Kuşsuz, böceksiz, ağaçsız, çiçeksiz, boş bir dünyada yaşayacaklardı artık ama olsun. Bunların yapay olanlarını, simülasyonlarını, robotlarını, çizgi-filmlerini, animasyonlarını yaparak yeni kuşakları bu konularda bilgilendirecek, yapma çiçeklerle dolu bahçelerde, icabında gaz maskeleriyle mutlu mesut hayatlar temin edebilecekdi artık gelişmiş akıllı düzen.

Üstelik yaşanan acı tecrübelerden ders almış olarak, bundan sonra daha az hata yapacak, doğal felaketlere karşı daha dayanıklı tesisler, merkezler, kuleler inşa edecek; genetik alanındaki ilerlemeler sayesinde zehre, radyasyona, siyanüre ve cümle zararlı ve kötü süprizlere karşı daha dayanıklı bir soy oluşturabilecekdi.

Hemen yeni ödenekler ayrıldı. Kıyıda köşede kalmış dereciklerin üzerine yeni santraller yapımına hız verildi. Toprak topraklıktan çıkıp başka bir duruma geçerken, bu işler için alınan devlet kredileri çabucak kendini karşılayan kârlar olarak geri döndü. Son hayatta kalabilmiş bir su samuru da can verirken, bilimle uğraşanlar gecikmeden bu türün dna'sını alıp labaratuarda üretmek için çalışmalara başladılar.

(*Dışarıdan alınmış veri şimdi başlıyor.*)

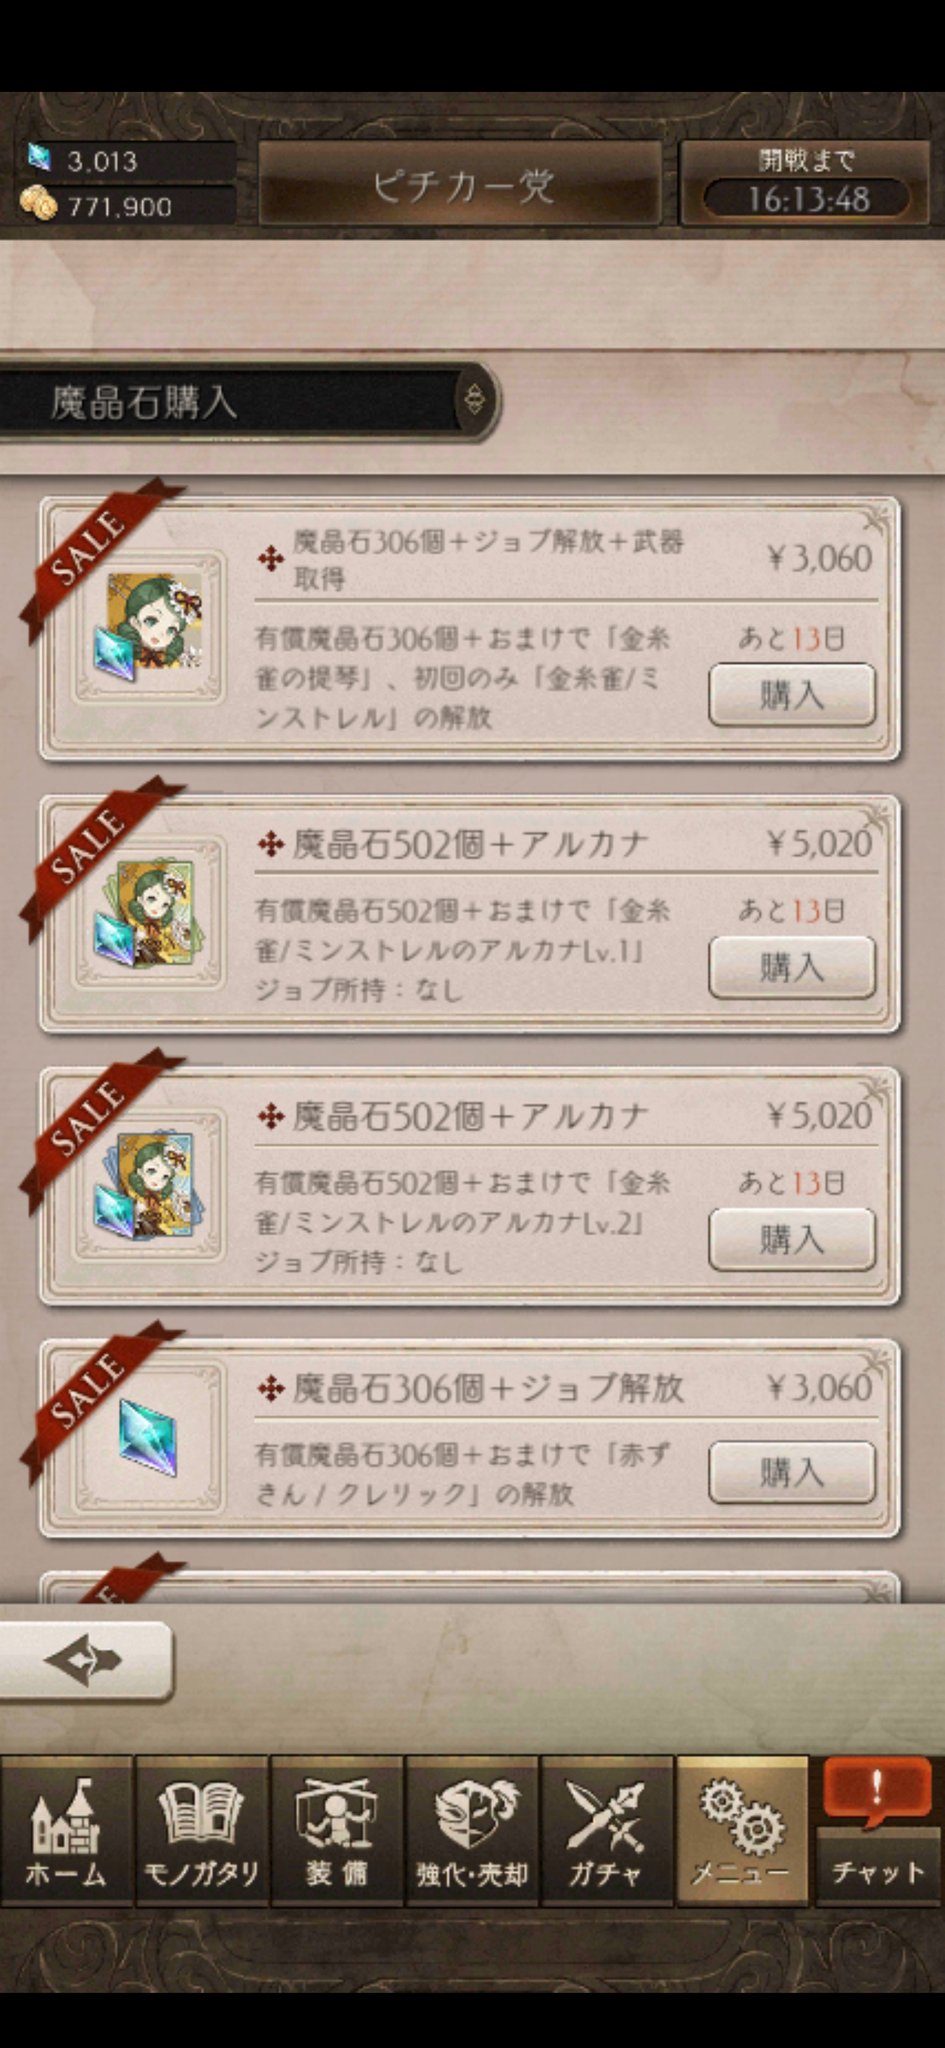Open the 強化・売却 mask icon
The height and width of the screenshot is (2048, 945).
(472, 1830)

Zenginler yeraltı sığınaklarından tamamen çıkıp yerüstü saraylarına geçtiler. Komüncüler basdıkları ve kendi kurdukları yeraltı sığınaklarından çıkıp yeryüzündeki kulübelerine döndüler. Fazladan yüzlerine daha bir kindar bakış gelip oturmuşdu.

Artık daha güçlüydüler; kin duydukları sınıfsa daha bir zayıfdı. Artık umutlar daha fazlaydı.

Kadınla adam o zehirli-bulutlu havanın tüm gezegeni sarıp sarmaladığı o günün gecesi, bir deniz kenarında, soluk yıldızları seyredip son biralarını da tükettikden sonra... son bir hamleyle, uçurumun dibine doğru kısa bir yolculuğa atladılar.